Dica la verità, se la aspettava l’esplosione di questo bubbone?
Guardi, verità per la verità, no, non me lo aspettavo. Ma certamente nel sistema bancario, non solo americano, c’è un problema piuttosto grosso.
Sarebbe?
Quando i tassi sono negativi o comunque bassi, per molti anni, sorgono molte società zombie. E dietro di esse ci sono sempre le banche che per avere uno straccio di remunerazione, riempiono i loro bilanci con prodotti illiquidi. Poi, quando i tassi sono saliti, ecco la crisi. E così dinnanzi a 170 miliardi di attivi, ci sono stati prelievi per decine di miliardi. Ora, trovo veramente stupefacente che la vigilanza non abbia controllato e verificato la scarsa copertura di Svb per fronteggiare momenti di tensione sul mercato, come quello attuale, dopo la risalita dei tassi. Ecco, il cono d’ombra è questo.
Quindi sta dicendo che il sistema bancario e la vigilanza statunitensi nascondono delle fragilità di fondo che sarebbe meglio sanare?
Esattamente. Parlo soprattutto del credito a livello ragionale. La vera fragilità sa quale è? L’incredibile velocità di questi fallimenti. Vede, oggi gli sportelli non esistono più, non siamo più negli anni ’50. E allora, in pochissimi minuti, si può drenare una grande quantità di capitale dagli istituti. Insomma, è tutto molto veloce. Ed è qui il problema della vigilanza, non essersi settata su tale rapidità dei default. Quando fallì, nei primi anni 2000, una delle principali banche giapponesi, accadde tutto in pochissime ore. Come vede i precedenti non mancano.
Cosa possono fare ora le autorità americane?
Non sarà facile avere più regolamentazione. Negli Stati Uniti non c’è una propensione all’ingerenza, anche in virtù della natura federale della Nazione. Si tratta della psicologia del ‘meno possibile’, una forma mentis tipicamente americana.
Mrowetz, in queste ore molti osservatori stanno rievocando il fantasma di Lehman Brothers, forse la madre di tutti i fallimenti bancari americani. Una forzatura?

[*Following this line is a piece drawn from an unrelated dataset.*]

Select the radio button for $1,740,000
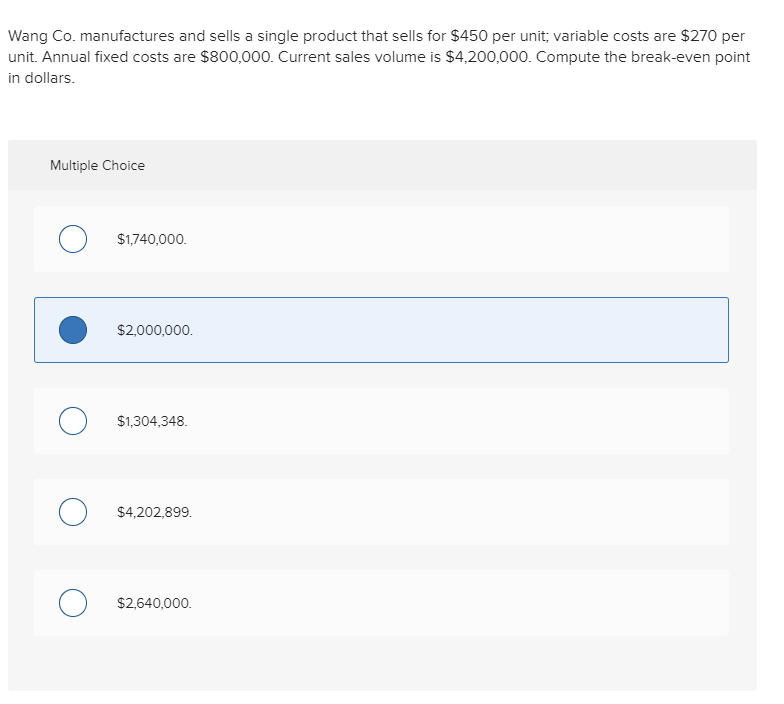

Io vedo delle assonanze. Anche Lehman Brothers è rimasta vittima della famelicità che abbiamo visto in Svb, che ha prestato denaro senza preoccuparsi, tra le altre cose, dei possibili effetti di un rialzo dei tassi sui depositi. Nel caso di Lehman, però, c’era di mezzo il settore immobiliare, non le start up.
Guardiamo all’Europa. Un caso come quello di Svb potrebbe verificarsi anche al di qua dell’Atlantico?
Il nostro Continente è forse più immune. Fino a qualche anno fa le grandi banche di investimento erano messe male, con prodotti illiquidi nel portafoglio. Ora tale situazione è parzialmente migliorata. In Italia, poi, la natura decisamente più tradizionale degli istituti dovrebbe in qualche modo fungere da protezione.
I mercati sembrano aver accusato il colpo. Dobbiamo aspettarci un effetto contagio di lungo termine a livello di listini?
Dipende da come la Fed e i regolatori statunitensi gestiranno il caso. Forse è presto per dirlo. Se si agirà con tempestività, tutto allora si sgonfierà.
Un’ultima domanda. Abbiamo visto, forse per la prima volta, i social network partecipare attivamente a un dissesto bancario. Il panico prima è scattato su Twitter e Telegram, poi si è materializzato nella fuga dei depositi. Anche questo fa parte della nuova fenomenologia dei fallimenti?
In parte sì, purtroppo è la grande contraddizione di internet. Bastano pochi messaggi (veri o no, poco importa) per scatenare il panico generalizzato e poi quello che abbiamo visto. Dovremo conviverci, temo.